Interview mit Serbiens Premierminister Aleksandar Vučić

über Deutschlands Migrationspolitik

DIE ZEIT: Herr Premierminister was halten Sie von Angela Merkels Flüchtlingspolitik?

Vučić: Ich unterstütze sie voll und ganz. Ich habe in der letzten Zeit viel Kritik an Merkel gehört. Ja, es gab sogar Beschimpfungen. Das ist ungerecht. Das ist falsch. Merkel hält die europäischen Werte hoch. Sie sucht eine europäische Lösung. Viele Europäer haben die Hand aufgehalten als es darum ging, Geld anzunehmen. Die Kosten wollen sie aber nicht mittragen. Das ist schlimm.

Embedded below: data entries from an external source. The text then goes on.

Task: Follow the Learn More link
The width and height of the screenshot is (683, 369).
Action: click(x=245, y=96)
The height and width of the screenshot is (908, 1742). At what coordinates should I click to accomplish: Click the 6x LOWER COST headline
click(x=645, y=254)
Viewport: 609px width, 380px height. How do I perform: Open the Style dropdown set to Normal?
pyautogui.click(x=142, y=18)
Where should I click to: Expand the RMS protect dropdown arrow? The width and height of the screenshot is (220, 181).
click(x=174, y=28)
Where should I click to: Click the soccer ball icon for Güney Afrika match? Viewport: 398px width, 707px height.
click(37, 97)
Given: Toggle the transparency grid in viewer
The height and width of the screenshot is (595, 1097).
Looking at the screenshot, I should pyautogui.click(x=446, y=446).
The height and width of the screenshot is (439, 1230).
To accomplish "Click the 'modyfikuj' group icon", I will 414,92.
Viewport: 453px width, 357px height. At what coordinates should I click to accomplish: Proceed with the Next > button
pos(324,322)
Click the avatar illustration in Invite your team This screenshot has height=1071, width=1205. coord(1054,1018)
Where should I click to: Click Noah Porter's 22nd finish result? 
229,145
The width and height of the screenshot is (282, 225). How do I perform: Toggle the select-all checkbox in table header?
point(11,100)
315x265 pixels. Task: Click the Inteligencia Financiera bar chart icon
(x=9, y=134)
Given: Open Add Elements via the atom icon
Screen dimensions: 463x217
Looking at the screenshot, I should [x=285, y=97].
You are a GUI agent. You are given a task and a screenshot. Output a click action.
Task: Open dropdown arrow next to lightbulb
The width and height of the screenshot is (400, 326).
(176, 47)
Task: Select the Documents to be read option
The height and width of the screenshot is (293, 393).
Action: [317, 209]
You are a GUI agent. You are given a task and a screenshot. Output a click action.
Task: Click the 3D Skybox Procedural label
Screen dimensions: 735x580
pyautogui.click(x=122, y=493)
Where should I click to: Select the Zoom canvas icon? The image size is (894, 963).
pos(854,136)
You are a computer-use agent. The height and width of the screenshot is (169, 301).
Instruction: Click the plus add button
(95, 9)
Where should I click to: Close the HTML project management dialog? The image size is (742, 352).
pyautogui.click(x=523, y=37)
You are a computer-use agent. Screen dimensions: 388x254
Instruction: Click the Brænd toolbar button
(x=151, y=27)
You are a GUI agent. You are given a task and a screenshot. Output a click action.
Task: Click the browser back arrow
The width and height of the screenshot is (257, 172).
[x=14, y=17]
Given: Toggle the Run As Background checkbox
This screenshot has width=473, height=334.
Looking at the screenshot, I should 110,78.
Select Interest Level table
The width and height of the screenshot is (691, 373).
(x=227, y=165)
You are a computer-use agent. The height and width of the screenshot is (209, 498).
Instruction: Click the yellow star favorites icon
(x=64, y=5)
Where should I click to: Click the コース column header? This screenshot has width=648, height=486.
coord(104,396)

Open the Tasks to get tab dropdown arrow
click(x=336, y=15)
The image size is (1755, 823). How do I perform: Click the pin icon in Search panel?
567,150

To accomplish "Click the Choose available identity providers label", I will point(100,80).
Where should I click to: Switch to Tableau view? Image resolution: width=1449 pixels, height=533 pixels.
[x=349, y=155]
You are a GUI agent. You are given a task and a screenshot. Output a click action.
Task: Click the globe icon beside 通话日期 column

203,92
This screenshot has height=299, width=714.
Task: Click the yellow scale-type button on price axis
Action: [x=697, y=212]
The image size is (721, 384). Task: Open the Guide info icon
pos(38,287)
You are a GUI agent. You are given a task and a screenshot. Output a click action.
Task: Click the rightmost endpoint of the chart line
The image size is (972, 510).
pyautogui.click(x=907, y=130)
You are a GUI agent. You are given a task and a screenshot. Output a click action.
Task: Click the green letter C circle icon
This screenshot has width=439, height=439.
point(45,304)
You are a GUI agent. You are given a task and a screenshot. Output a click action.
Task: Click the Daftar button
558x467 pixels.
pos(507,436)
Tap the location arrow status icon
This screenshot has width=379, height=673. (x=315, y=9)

Was haben denn die Kritiker Merkels anzubieten? Zäune? Die werden nicht helfen. Es gibt keine Alternative zu ihrer Politik. Ich habe jedenfalls keine vernünftigen Vorschläge gehört.

DIE ZEIT: Alle Flüchtlinge, die über die Balkanroute kommen, gehen durch Serbien. Wenn Europa die Grenzen dicht macht, was bedeutet das für ihr Land?

Vučić: Ich wiederhole, was ich schon immer gesagt habe: Serbien wird keine Zäune bauen. Denn das bringt nichts. Wir brauchen eine umfassende europäische Lösung, wie sie Merkel anstrebt. Die ist schwer herzustellen, weil nicht alle an einem Strang ziehen. Aber das wird notwendig sein, um eine Lösung zu erreichen.

DIE ZEIT: Hat die Flüchtlingskrise das Potential, die Staaten des Westbalkan zu destabilisieren?

Vučić: Ich sorge mich immer um die Stabilität des Balkans. Im übrigen hat Angela Merkel sehr viel dazu beigetragen, dass es in dieser Region ruhig geblieben ist. Sie hat große Verdienste.

DIE ZEIT: Nochmal: Sollte Europa die Grenzen schließen, wird es zu einem Rückstau der Flüchtlingen kommen, auch in Serbien. Kann das die Region destabilisieren?

Vučić: Das ist immer ein Thema. Der Balkan ist und war immer eine schwierige Region. Hier ist der erste Weltkrieg ausgebrochen. Das dürfen wir nicht vergessen. Deswegen habe ich die Gefahr einer möglichen Destabilisierung immer im Auge.

Im Sommer hatten wir mit Kroatien wegen der Flüchtlinge eine heftige Auseinandersetzung. Auch da hat Merkel eine wichtige Rolle bei der Beruhigung der Lage gespielt.

DIE ZEIT: Serbien wird also keine Zäune bauen?

Vučić: Nein, wir werden keine bauen. Zäune können höchsten die Migration verlangsamen, sie können sie nicht stoppen.